Yes, I CAN finish a non-Japanese boat model!
Today, I just put the finishing touches on the Swedish Gunboat that I built from an Amati kit. For those interested it’s also called Cannoniera Svedese, and is listed as AM1550. To recap, this is a very inexpensive small model kit that measures about 13.5″ long when complete. It lists for $109 at Ages of Sail, where this one came from. There have been some challenges, but they’ve all been small ones.
Most issues revolved around interpreting the single sheet instruction/plan combination, which is labeled in Italian, and figuring out the wood supply included in the kit, though the planking strips and the laser-cut parts are very clear.
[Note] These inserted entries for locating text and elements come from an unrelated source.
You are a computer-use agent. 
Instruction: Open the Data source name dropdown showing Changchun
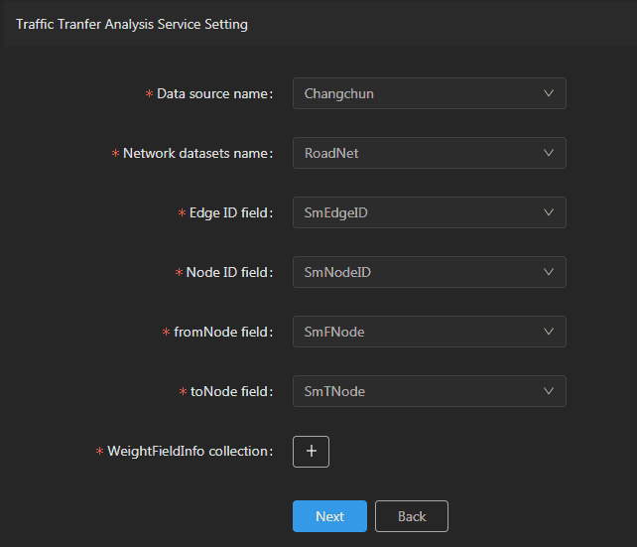click(429, 93)
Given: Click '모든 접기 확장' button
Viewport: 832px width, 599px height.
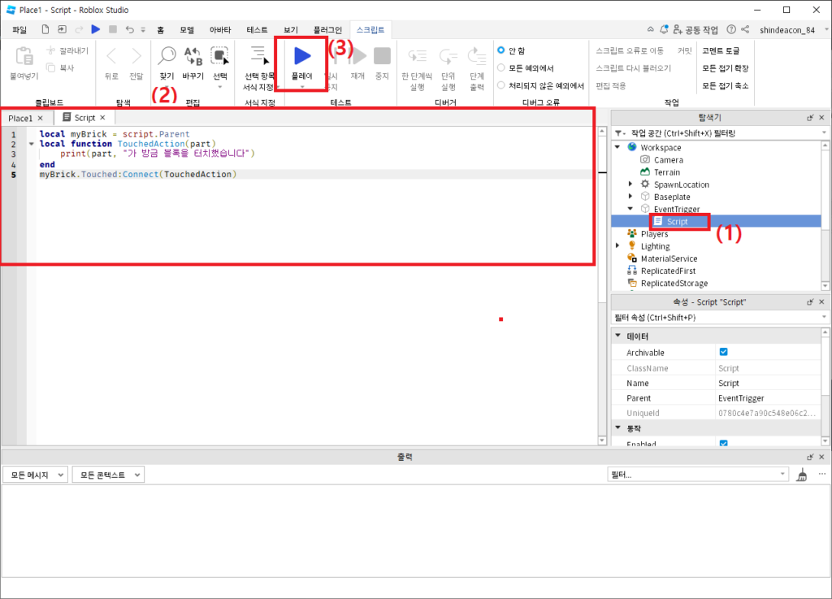Looking at the screenshot, I should (725, 67).

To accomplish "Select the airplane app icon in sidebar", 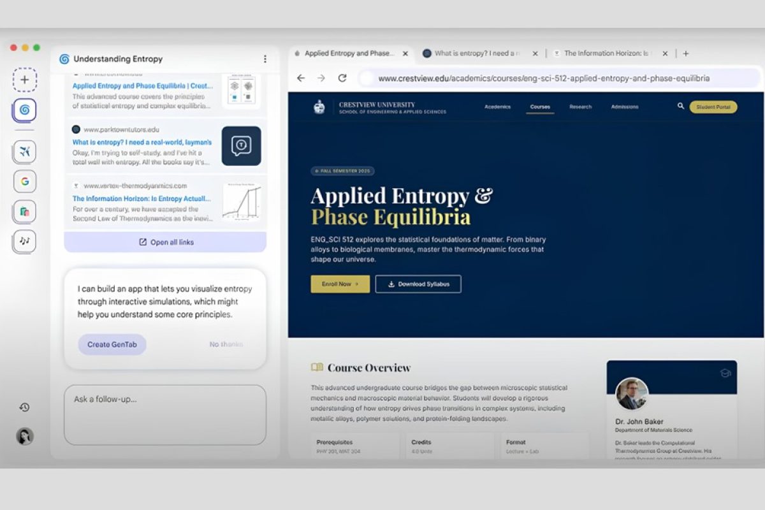I will click(25, 152).
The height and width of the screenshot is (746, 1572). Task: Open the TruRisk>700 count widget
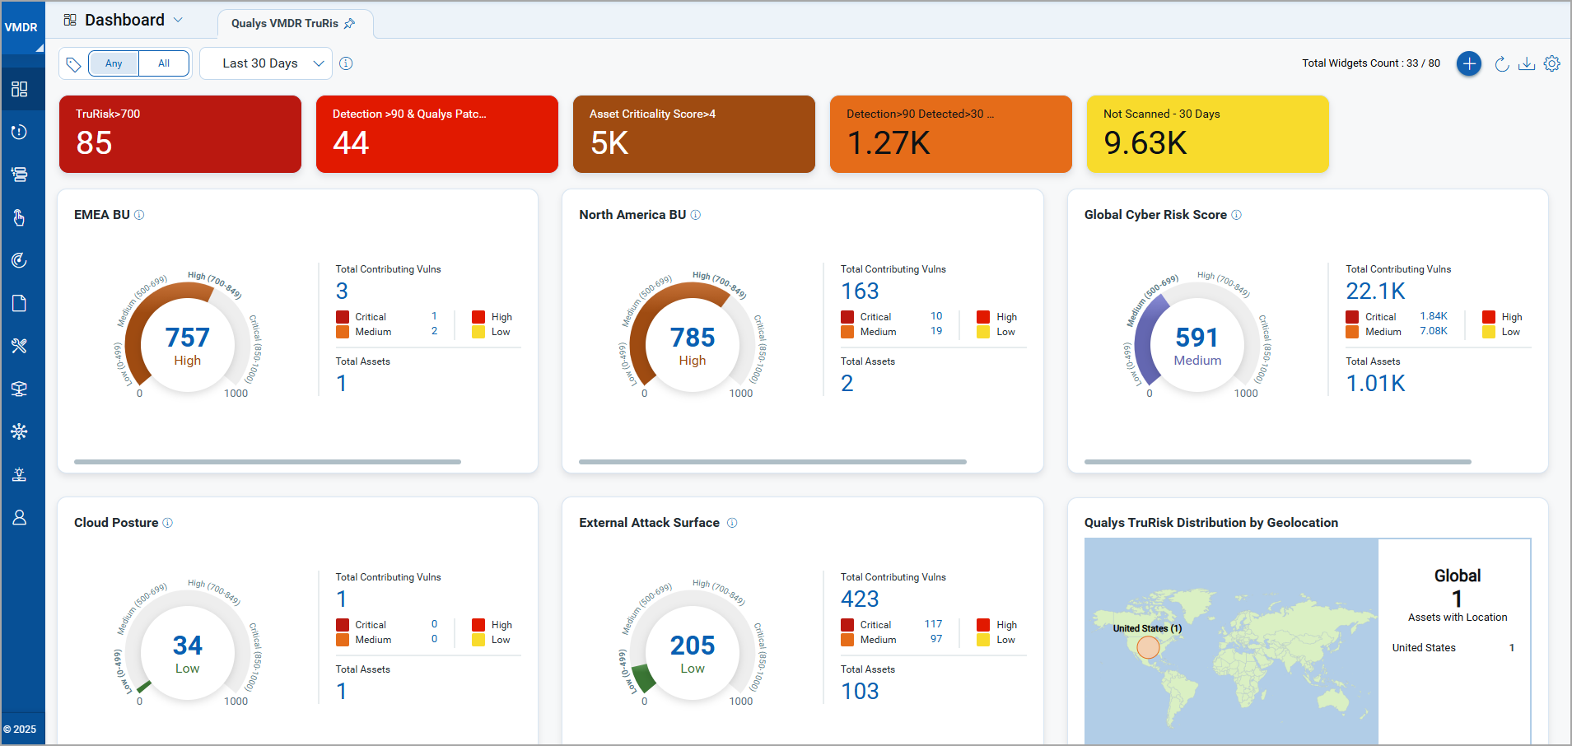[180, 134]
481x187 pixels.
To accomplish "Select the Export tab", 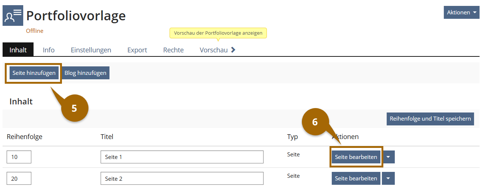I will pyautogui.click(x=137, y=50).
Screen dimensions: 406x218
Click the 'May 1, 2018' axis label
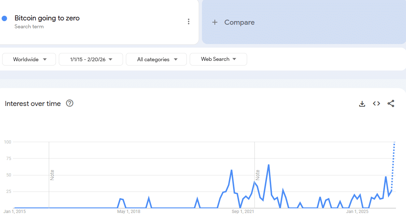tap(129, 212)
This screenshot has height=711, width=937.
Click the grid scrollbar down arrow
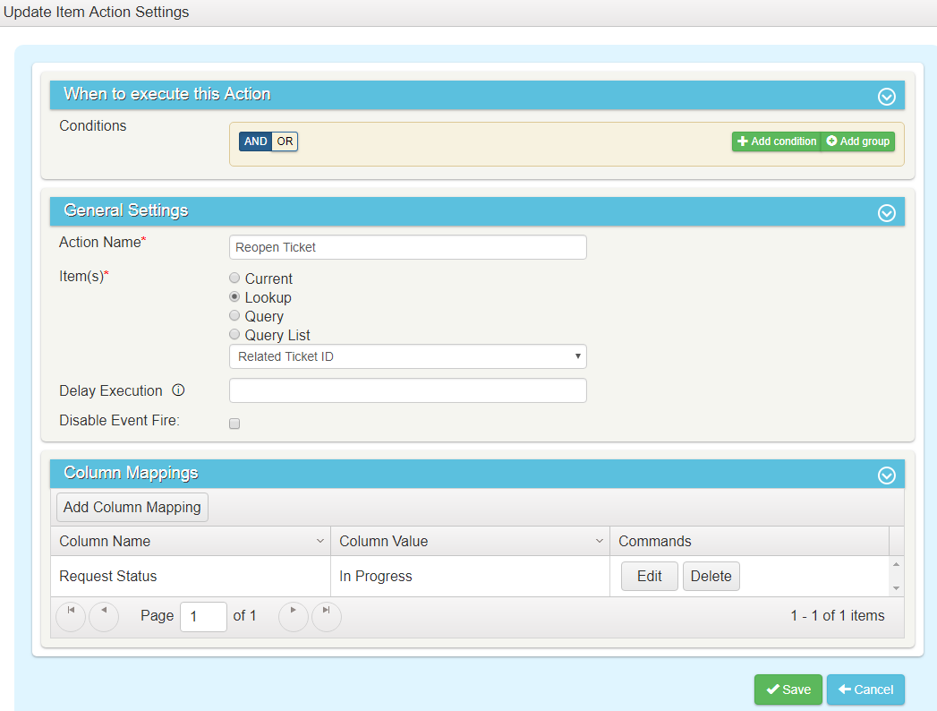click(x=896, y=589)
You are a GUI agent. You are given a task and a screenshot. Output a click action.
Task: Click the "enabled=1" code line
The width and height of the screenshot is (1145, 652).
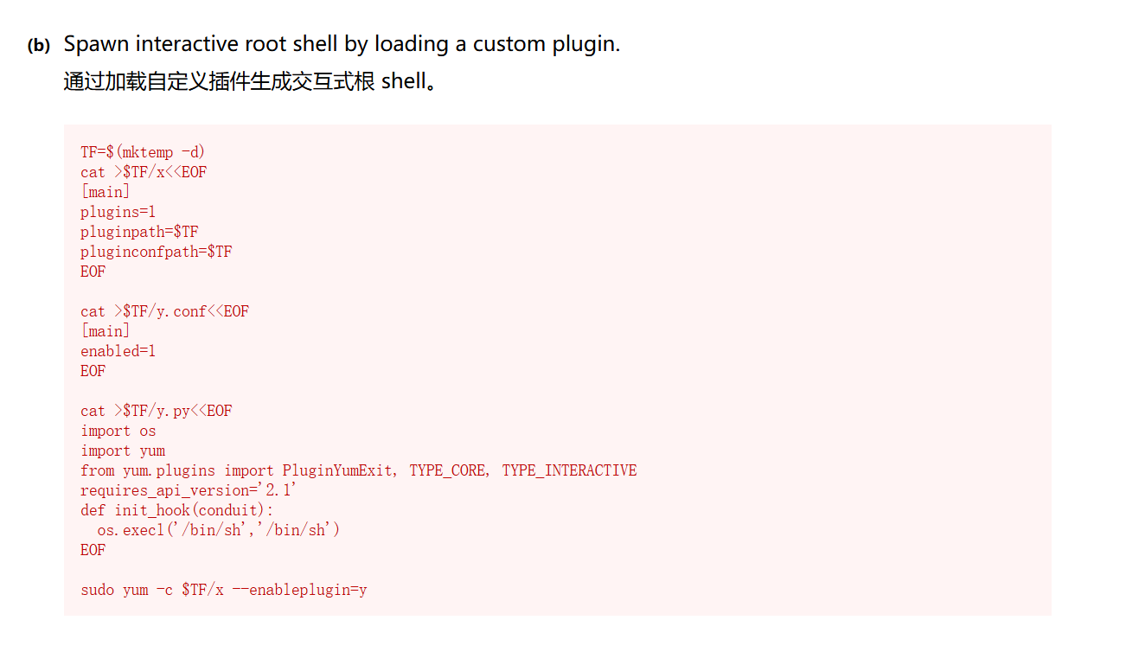(118, 351)
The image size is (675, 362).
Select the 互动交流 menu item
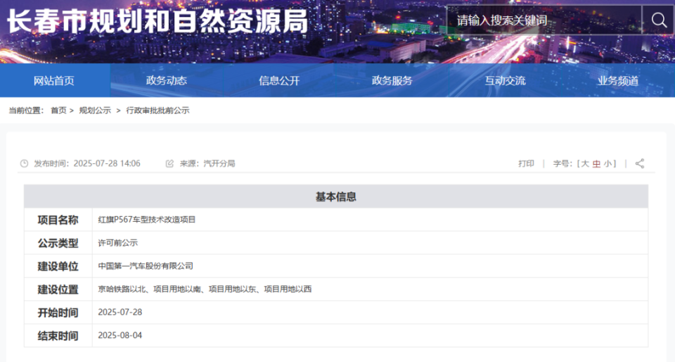tap(505, 80)
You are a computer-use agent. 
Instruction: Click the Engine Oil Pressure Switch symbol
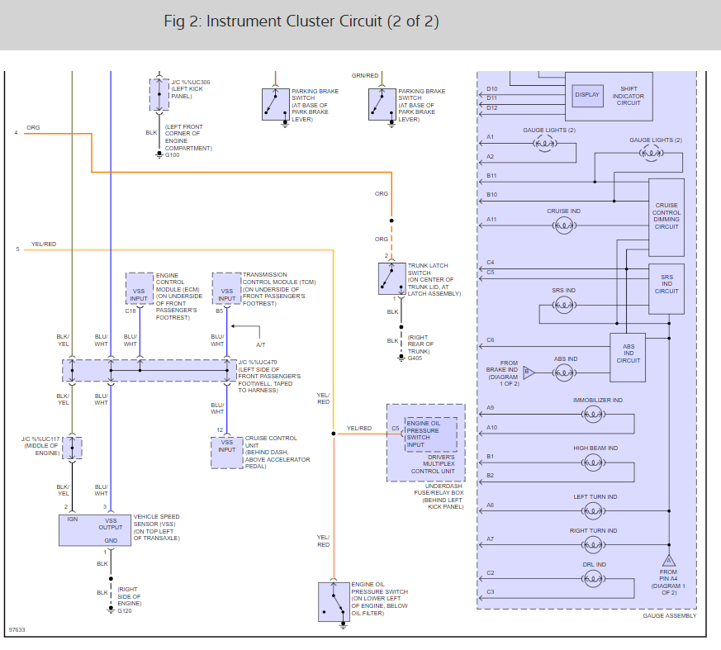(x=334, y=602)
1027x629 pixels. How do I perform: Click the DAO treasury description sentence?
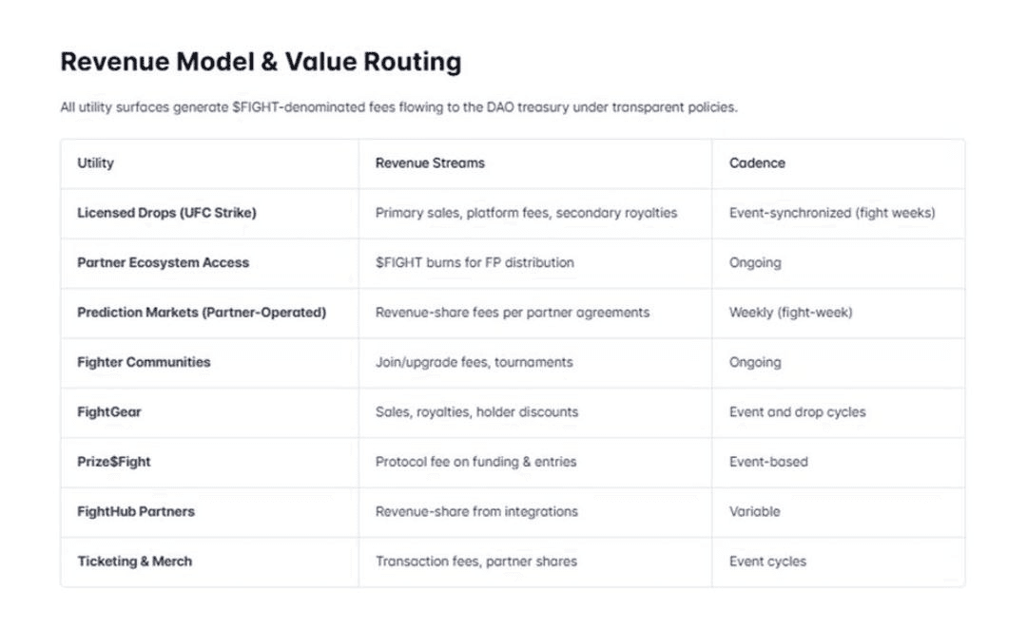click(x=398, y=108)
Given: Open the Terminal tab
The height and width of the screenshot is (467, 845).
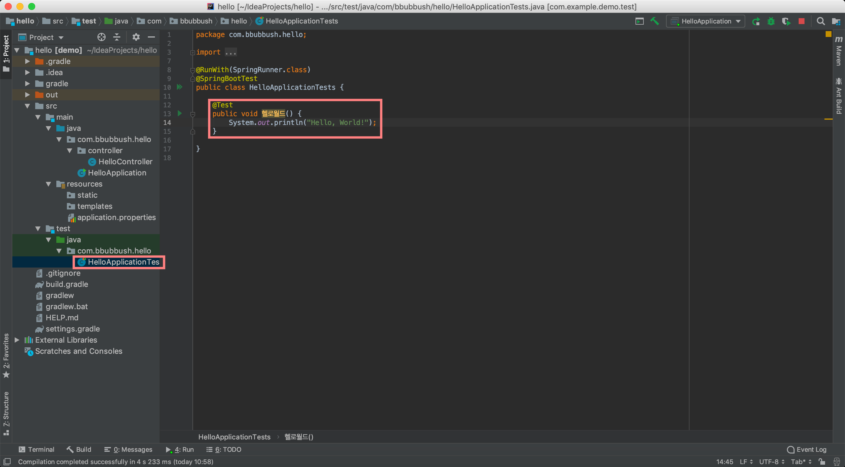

I made a few modifications based on what historical information that I could find on the Internet and some personal views of practicality, etc. For instance, I replaced the kit flag with one I printed in color on paper using some artwork I found online. I would have used the kit flag, but I found the material kept wanting to flatten out, even after I worked to put some natural bends in it.
In making the paper flag, I found a corrected flag for Sweden’s archipelago fleet, which has a similar shape to the one in the kit, but is solid blue in color instead of blue with a yellow cross. The blue flag was in use from 1761 to 1813, and its history was detailed in a nice Wikipedia entry.
I rigged the model using line from Syren Ship Model Company. However, I chose to use the included Amati blocks and deadeyes. I tried to impart something of a billowing effect to the sails, but in tying the tacks and sheets, I managed to pull all the “billow” out.
The final model turned out much better than I was expecting, and it was nice to work on an historically interesting wooden ship model kit (or boat model kit, in this case) that didn’t take years to build.